Surveilling Uighurs: Leaked classified Chinese government documents have revealed that Chinese embassies and consulates are complicit in the ongoing cultural and demographic genocide against Uighurs.
The CCP has sought to track down Uighurs who have left China and force them to return, with orders to place them in mass internment camps “the moment they cross the border."
China's embassies and consulates have also collected information on Uighurs abroad and submitted that information to Xinjiang police.
Consular officials have frequently refused to renew Uighur passports, telling them they must return to China in order to obtain new documents — only to be disappeared into camps as soon as they do.
Controlling Chinese students: The Chinese embassy and consulates keep close tabs on Chinese students in the U.S., occasionally sending them political directives and quietly organizing demonstrations.
The Chinese embassy and consulates have paid students to demonstrate in support of visiting Chinese leaders, instructing them to crowd out anti-CCP protesters. They have also asked Chinese Students and Scholars Associations (CSSA) presidents to hold study sessions on party thought and to send back photos of the sessions to ensure compliance.
“I feel like the tendency is that the consulate tries to control CSSAs more and more,” one CSSA president told me in 2018.

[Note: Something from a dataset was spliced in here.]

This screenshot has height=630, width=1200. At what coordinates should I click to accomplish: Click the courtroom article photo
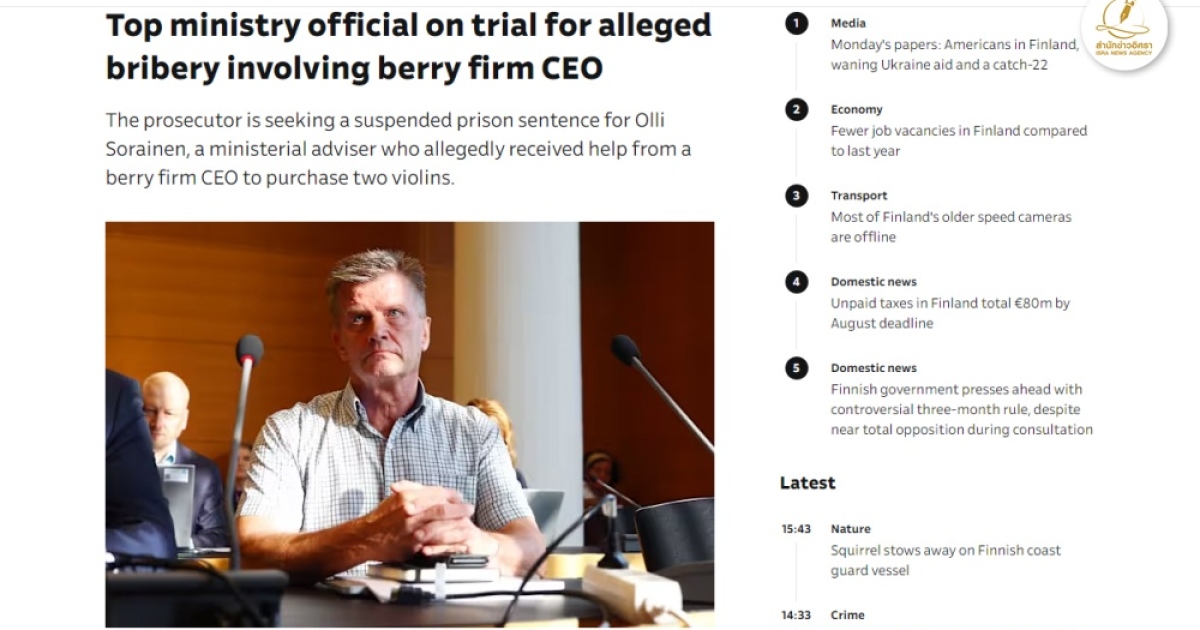[x=410, y=424]
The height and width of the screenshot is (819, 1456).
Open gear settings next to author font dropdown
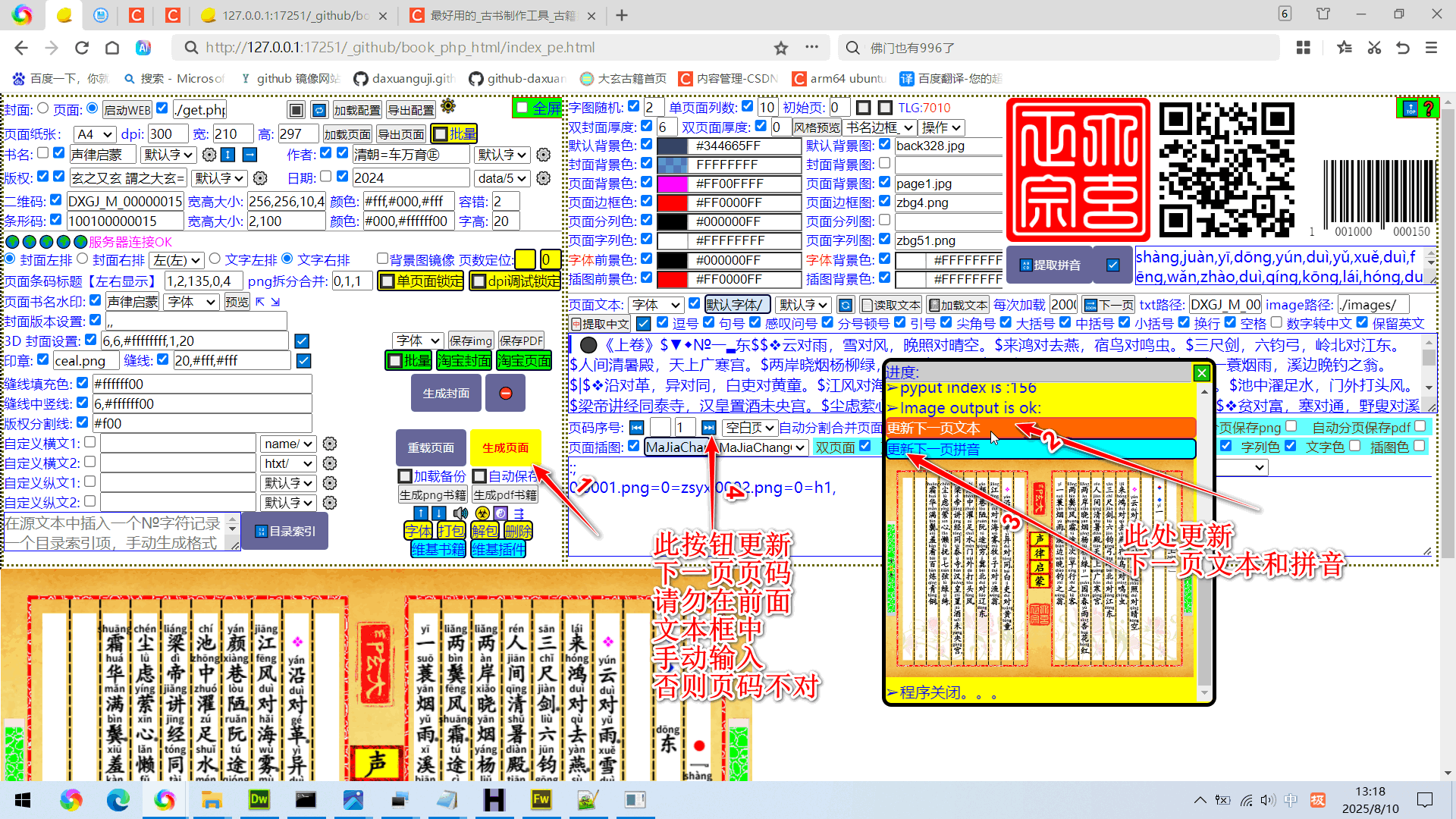click(542, 155)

Supporting United Front organizations: Chinese diplomatic officials regularly meet with leaders of U.S.-based organizations tied to the United Front Work Department, the political influence arm of the CCP, and preside over the ceremonies and banquets held by these organizations.
One such organization, the National Association for China’s Peaceful Unification, has branches in more than 30 U.S. cities. Its members issue statements in support of China's official foreign policy positions, and the Chinese embassy and consular officials encourage them to engage in local U.S. politics.
The bottom line: Dealing with bad behavior by diplomats is a highly sensitive geopolitical issue that can easily result in damaged relations.
https://www.axios.com/chinas-consulates-do-a-lot-more-than-spy-2c7c5e40-6bb8-4dfc-a704-f6eff28a9081.html?ncid=newsltushpmgnews
Scammer, liar Justin Trudeau and his Liberal team are total ass kissing syncophants to the the dictatorship of Premier Xi. John McCallum the former CDN Ambassador to Beijing was quoted on the front page of the Globe And Mail today as saying that the China-Canada relationship will eventually return to normal. Like who wants that? McCallum has stated many times that Meng should be allowed to avoid lawful extradition. What a lowlife. Huawei has been banned from 5G networks in many countries including America, Great Britain, Australia and New Zealand you know our allies so why hasn't the Liberal govt done like wise? Are they bought and paid for by Beijing? Trudeau like his Dad has openly admired the dictatorship of China on many occassions so ingrained was their anti-Americanism and hatred of democracy.
Fight the good fight. Expose, prosecute when possible, fine and imprison then deport the Fifth Columnists.